Gen. 16:6 But Abram said unto Sarai, Behold, thy maid is in thy hand; do to her as it pleaseth thee. And when Sarai dealt hardly with her, she fled from her face.

Neither Abram or Sarai showed wisdom or fairness here.  Abram gives Sarai permission to deal with Hagar as she wishes.  Then Sarai treats her so badly that she runs away.  Abram refused to accept any responsibility for his actions.  Both Sarai and Abram were wrong, and both tried to place total blame on the other.  This is very typical of most of us regarding our sin.


Gen. 16:7 And the angel of the LORD found her by a fountain of water in the wilderness, by the fountain in the way to Shur.

Gen. 16:8 And he said, Hagar, Sarai’s maid, whence camest thou? and whither wilt thou go? And she said, I flee from the face of my mistress Sarai.

Gen. 16:9 And the angel of the LORD said unto her, Return to thy mistress, and submit thyself under her hands.

Gen. 16:10 And the angel of the LORD said unto her, I will multiply thy seed exceedingly, that it shall not be numbered for multitude.

Gen. 16:11 And the angel of the LORD said unto her, Behold, thou art with child, and shalt bear a son, and shalt call his name Ishmael; because the LORD hath heard thy affliction.

Gen. 16:12 And he will be a wild man; his hand will be against every man, and every man’s hand against him; and he shall dwell in the presence of all his brethren.

Gen. 16:13 And she called the name of the LORD that spake unto her, Thou God seest me: for she said, Have I also here looked after him that seeth me?

Gen. 16:14 Wherefore the well was called Beerlahairoi; behold, it is between Kadesh and Bered.

“The angel of the Lord”(v7)—From the verses that follow, I believe that this is the Lord Himself because of His message and because Hagar recognized Him (v13).  He questions Hagar and tells her to go back to her mistress and submit to her.  Then the Lord makes her a promise and tells her what to name her child.

1)     He will increase her descendants so they are too numerous to count.

2)     She will have a son and should call him Ishmael (God hears).

3)     He will be a wild man who will live in hostility toward all his brothers.

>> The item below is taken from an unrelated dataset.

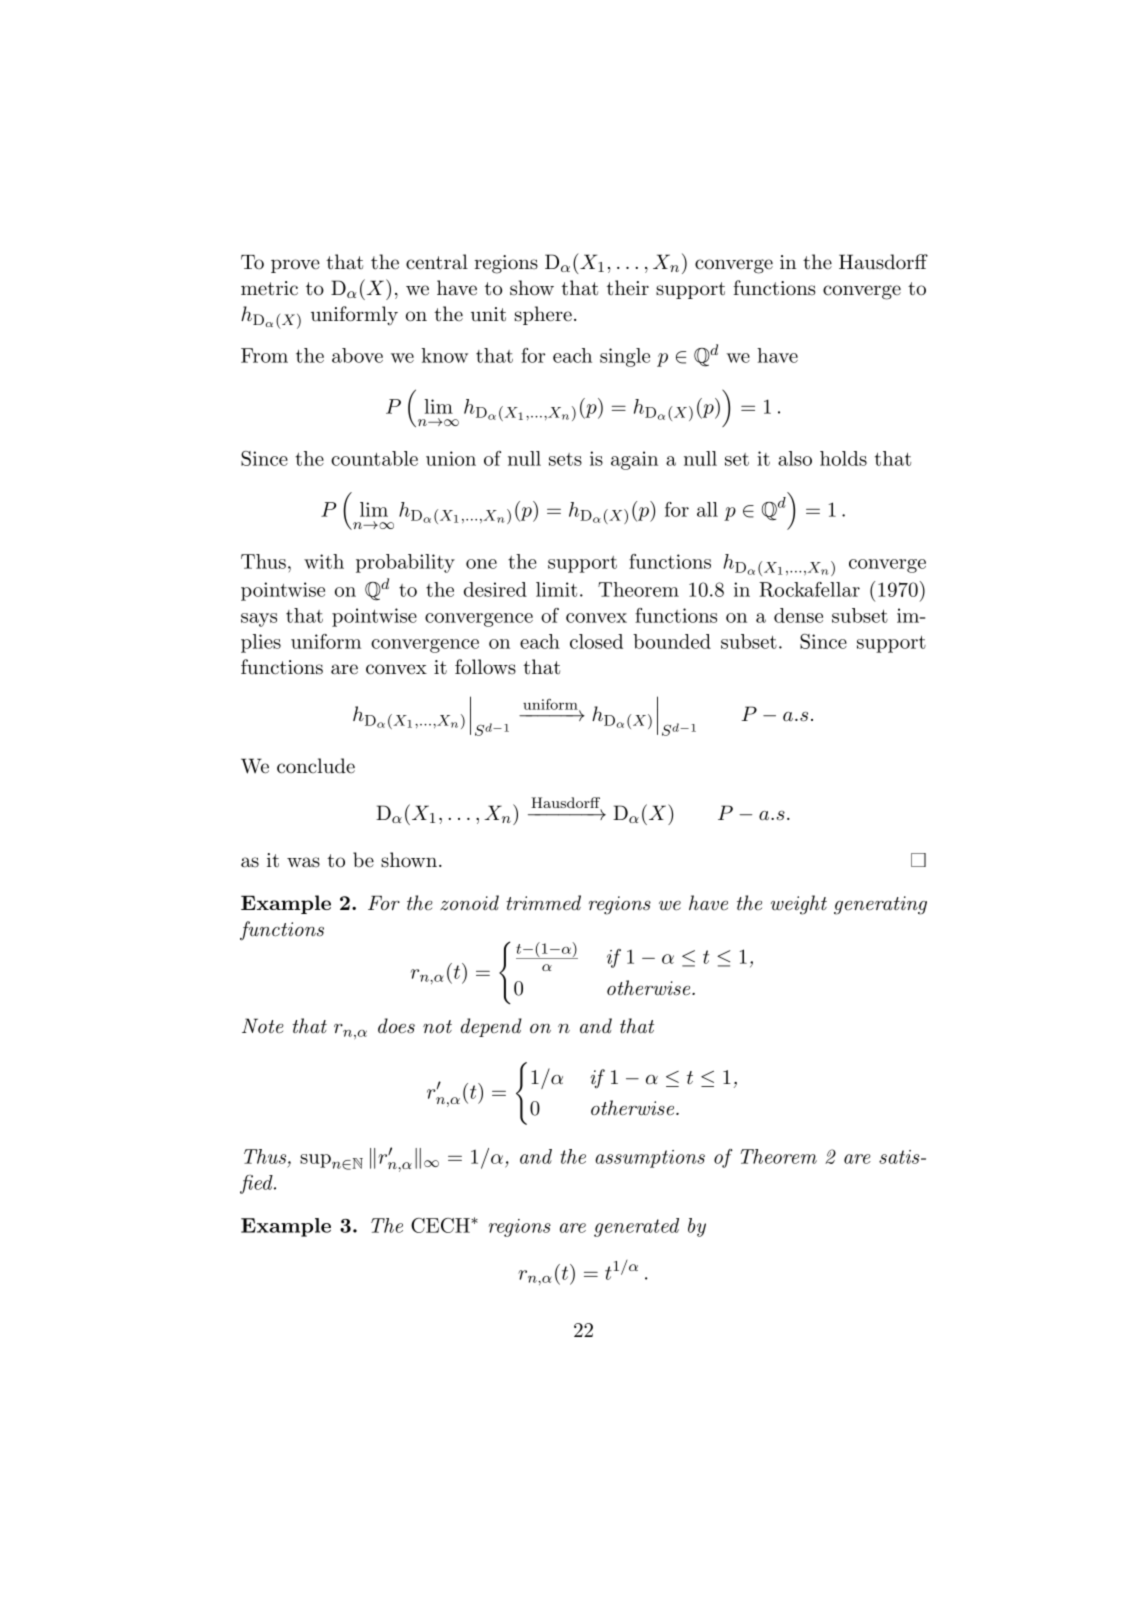  What do you see at coordinates (543, 315) in the image?
I see `sphere` at bounding box center [543, 315].
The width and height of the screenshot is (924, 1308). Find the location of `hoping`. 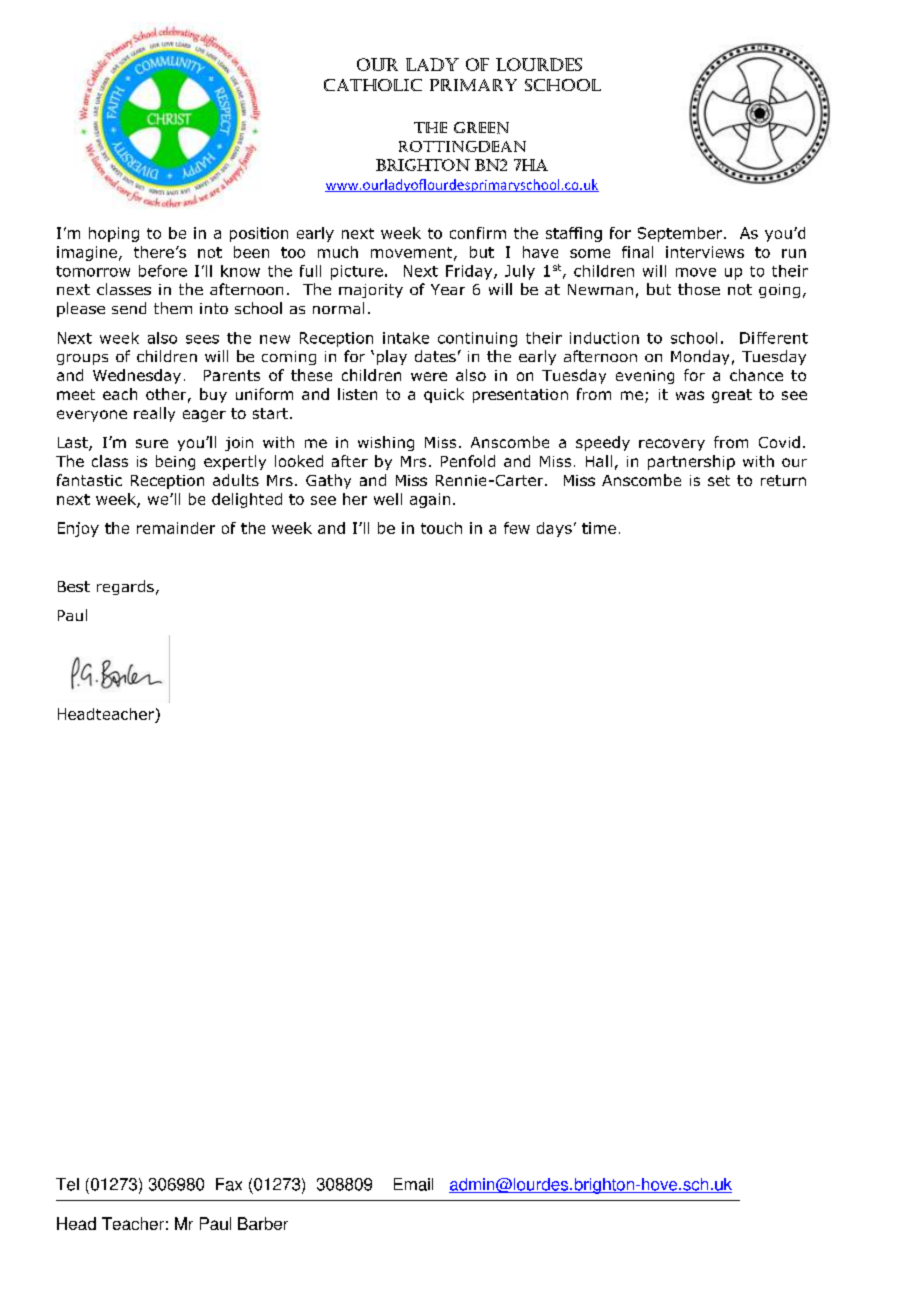

hoping is located at coordinates (114, 234).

(6/07) Only the Lord could make these kinds of promises.


Again, God tells someone a little of the future.  Although some of the promise is good, the other knowledge is a message of sadness--to know that your son would live a life at enmity with his brethren.  Again, there are no questions, just acceptance and obedience.  I always have questions.  I guess I would react differently if I were facing God in person.


Beerlahairoi = the well of him that liveth and seeth me OR the well of the vision of life.


Gen. 16:15 And Hagar bare Abram a son: and Abram called his son’s name, which Hagar bare, Ishmael.

Gen. 16:16 And Abram was fourscore and six years old, when Hagar bare Ishmael to Abram.

Hagar had a son—just as God had said.  Abram called him Ishmael.  (I can only assume that Hagar told Abram of her encounter with the Lord.  Abram was 86 years old when Ishmael was born.